My first lesson that day… AG BOYS LOVE TOYS and SIZE REALLY DOES MATTER.  As we entered the Expo, we found ourselves face to face with machinery that could comfortably house a family of four.  It was like being in the middle of a Transformers movie.  The tires alone on these mega-contraptions were bigger than my friend’s Manhattan apartment.  Paul showed me the inner workings of one of the enormous hay machines.  These monsters now come complete with air conditioning, a stereo system, GPS, walk-in closets, fully stocked bar, swimming pool and a putting green.  So I thought to myself, if these things can drive along, cut the hay, scoop it up, smoosh it, tie it and then spit it out again in a tidy little bundle, what the heck do farmers do all day?  Have country folk become slackers?  Perhaps the tough part of farming these days was all about the care and feeding of livestock.  So, onto the dairy exhibits…

What I knew about dairy cows you could fit into the head of a pin.  In the MOO section, booth after booth was set up and gizmos and gadgets displayed.  I listened to people speaking in their native tongue, I call it “farm speak” which I understand is only marginally different than “ranch speak”, but it was all Greek to me.  Thank goodness I had that Betancourt automatic translator by my side.

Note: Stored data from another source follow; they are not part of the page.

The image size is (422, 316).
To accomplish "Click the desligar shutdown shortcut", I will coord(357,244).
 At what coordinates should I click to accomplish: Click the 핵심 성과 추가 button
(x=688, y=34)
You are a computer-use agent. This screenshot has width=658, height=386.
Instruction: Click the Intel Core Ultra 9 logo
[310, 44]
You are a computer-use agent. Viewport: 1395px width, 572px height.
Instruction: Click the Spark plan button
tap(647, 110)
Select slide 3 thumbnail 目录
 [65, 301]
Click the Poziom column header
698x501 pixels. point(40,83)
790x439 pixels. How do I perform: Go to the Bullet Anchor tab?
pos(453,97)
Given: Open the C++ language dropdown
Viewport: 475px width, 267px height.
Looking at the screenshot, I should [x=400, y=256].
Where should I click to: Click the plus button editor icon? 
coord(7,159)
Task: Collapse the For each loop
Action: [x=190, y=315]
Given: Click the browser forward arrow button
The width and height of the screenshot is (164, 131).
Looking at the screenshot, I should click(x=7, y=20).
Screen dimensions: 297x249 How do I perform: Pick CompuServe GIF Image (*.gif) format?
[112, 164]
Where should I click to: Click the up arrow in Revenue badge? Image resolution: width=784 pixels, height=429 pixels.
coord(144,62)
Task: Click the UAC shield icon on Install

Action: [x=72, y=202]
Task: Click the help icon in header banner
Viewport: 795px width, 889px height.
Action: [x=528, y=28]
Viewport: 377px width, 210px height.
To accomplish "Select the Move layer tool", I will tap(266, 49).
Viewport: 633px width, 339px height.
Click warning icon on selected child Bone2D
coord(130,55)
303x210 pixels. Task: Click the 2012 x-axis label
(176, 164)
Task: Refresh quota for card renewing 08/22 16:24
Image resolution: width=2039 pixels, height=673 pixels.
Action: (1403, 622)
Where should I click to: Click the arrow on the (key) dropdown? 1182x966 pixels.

As we worked our way through the crowd I realized the multitude of milking machines displayed began to resemble terrifying mid-evil torture devices.  When curiosity got the better of me, I paused to ask my guide some questions about these wicked looking things and the poor moos that had to endure them.  Not having been a dairy farmer, Paul deferred to the nearest expert, Wilford Brimley.  No, not the real Wilford Brimley, but a great look-alike (you know… the Quaker Oatmeal guy who also starred in Cocoon with the round head and big hairy handlebar mustache).  My question, “When the cow’s utters stop giving, does the machine stop pulling?  Does it stop yanking, squeezing and sucking????  Does it understand NO MORE MEANS NO MORE???  I suddenly realized I was frightening my little Wilford who was attempting to give a polite response while I stood there crossing my arms in front of my chest as if it was Fort Knox.  Apparently I had subconsciously been protecting the little ‘B’ cups the good lord had given me.  Who would have ever thought I’d be empathetic to a cow?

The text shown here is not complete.